Já existem cerca de 40 caminhões elétricos Daimler nas estradas na América do Norte, com mais de 1,5 milhão de quilômetros rodados no total. A unidade, que, segundo estimativa do Bernstein, pode valer até 46 bilhões de euros depois de desmembrada, formou um empreendimento conjunto com a Volvo para desenvolver sistemas de células de combustível de hidrogênio. A badalação, no entanto, ainda parece exclusividade das startups muito mais novas, com suas grandes promessas de transformar o transporte.

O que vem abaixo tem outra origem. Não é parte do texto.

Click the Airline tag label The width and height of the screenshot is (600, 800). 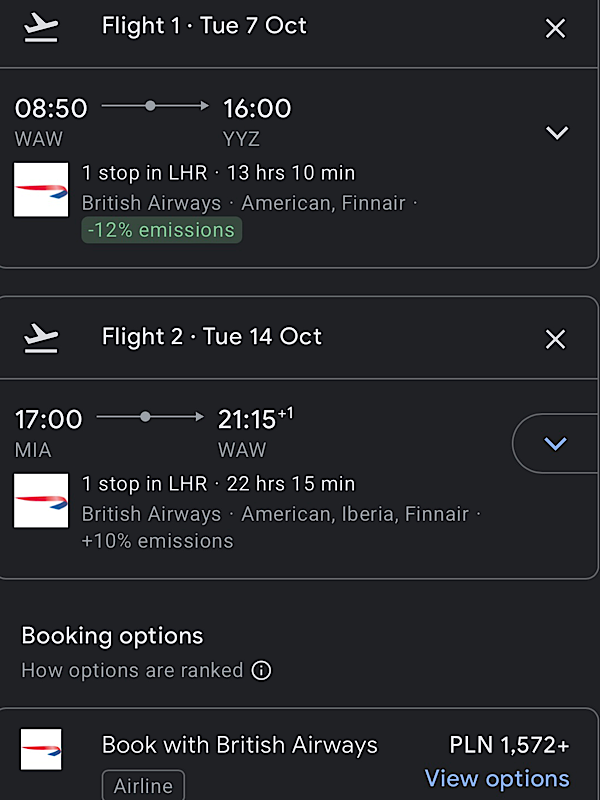tap(143, 785)
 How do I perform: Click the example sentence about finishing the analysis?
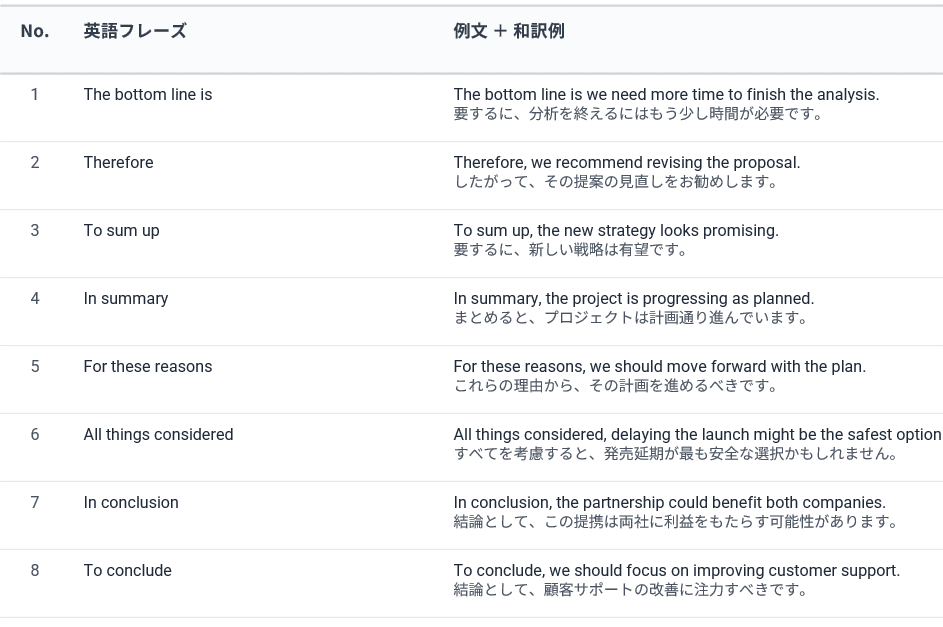666,95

“’David mata Golias’ é sempre uma manchete melhor”, disse Daum, ressaltando que, para o mercado realmente decolar, os clientes pessoas jurídicas precisam ver um “custo total de propriedade” dos caminhões com emissões zero (o custo de compra e operação ao longo da vida útil do veículo) no mesmo patamar que o dos modelos a diesel.
A Daimler não prevê que esse ponto seja alcançado antes da segunda metade da década, e mesmo esse cronograma depende de como será a regulamentação e da expansão dos postos de abastecimento e redes de recarga.
Daum, que passou mais de 30 anos no setor, conhece as armadilhas de querer se antecipar muito à demanda do consumidor. “Já tínhamos um ônibus com célula de combustível há 15 anos”, lembrou. “Infelizmente, ninguém queria comprar.”